*** Records for this task ***
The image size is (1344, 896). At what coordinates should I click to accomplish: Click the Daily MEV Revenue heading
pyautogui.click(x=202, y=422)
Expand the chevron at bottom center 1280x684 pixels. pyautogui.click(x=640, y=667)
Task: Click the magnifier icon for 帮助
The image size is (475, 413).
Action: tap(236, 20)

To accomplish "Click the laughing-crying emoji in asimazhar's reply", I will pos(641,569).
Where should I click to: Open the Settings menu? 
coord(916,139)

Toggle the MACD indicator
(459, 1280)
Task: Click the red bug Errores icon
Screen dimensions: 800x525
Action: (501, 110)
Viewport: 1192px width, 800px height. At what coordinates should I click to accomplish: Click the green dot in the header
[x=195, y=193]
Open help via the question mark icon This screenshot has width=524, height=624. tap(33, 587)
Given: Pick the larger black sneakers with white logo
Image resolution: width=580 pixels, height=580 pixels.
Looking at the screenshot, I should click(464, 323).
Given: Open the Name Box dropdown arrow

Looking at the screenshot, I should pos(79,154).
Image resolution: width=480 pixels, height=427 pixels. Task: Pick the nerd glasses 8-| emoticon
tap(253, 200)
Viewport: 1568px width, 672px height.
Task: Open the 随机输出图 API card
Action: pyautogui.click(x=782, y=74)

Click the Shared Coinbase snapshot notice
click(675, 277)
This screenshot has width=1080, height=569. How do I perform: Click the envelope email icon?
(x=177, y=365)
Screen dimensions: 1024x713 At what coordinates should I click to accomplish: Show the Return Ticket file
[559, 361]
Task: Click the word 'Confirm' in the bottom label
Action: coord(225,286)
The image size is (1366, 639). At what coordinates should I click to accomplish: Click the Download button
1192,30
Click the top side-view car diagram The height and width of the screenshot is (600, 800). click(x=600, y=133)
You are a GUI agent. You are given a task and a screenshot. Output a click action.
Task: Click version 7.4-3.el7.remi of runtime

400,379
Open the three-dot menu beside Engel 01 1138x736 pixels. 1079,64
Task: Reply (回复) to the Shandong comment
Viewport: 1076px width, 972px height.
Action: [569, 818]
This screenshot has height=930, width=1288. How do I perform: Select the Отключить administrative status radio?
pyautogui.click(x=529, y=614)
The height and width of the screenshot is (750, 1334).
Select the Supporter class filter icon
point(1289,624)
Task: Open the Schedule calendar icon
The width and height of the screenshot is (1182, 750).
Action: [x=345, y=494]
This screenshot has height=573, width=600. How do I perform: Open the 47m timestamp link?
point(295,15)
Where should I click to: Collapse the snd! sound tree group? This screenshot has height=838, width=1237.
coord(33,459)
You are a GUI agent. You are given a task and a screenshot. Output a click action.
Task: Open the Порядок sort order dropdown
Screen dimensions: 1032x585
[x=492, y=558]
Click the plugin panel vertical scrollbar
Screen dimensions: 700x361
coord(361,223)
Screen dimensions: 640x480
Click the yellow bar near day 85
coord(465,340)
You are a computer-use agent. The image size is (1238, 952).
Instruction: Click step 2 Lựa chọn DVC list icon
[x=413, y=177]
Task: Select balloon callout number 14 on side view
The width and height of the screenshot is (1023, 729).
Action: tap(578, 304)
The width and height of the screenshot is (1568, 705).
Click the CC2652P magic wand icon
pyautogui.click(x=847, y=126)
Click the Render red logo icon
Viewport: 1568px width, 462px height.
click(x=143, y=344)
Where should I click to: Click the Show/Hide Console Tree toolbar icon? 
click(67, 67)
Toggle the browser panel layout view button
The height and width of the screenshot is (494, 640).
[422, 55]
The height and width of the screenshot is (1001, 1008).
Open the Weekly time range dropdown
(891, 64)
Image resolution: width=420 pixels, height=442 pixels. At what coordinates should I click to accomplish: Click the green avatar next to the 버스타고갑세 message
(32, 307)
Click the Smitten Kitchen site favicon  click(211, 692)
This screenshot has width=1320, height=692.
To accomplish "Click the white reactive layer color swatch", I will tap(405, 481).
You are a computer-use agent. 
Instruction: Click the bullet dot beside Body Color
***
What the task asks: Only the number is needed. Say how many lines of the entries contain "beside".

Solution to the exercise: 2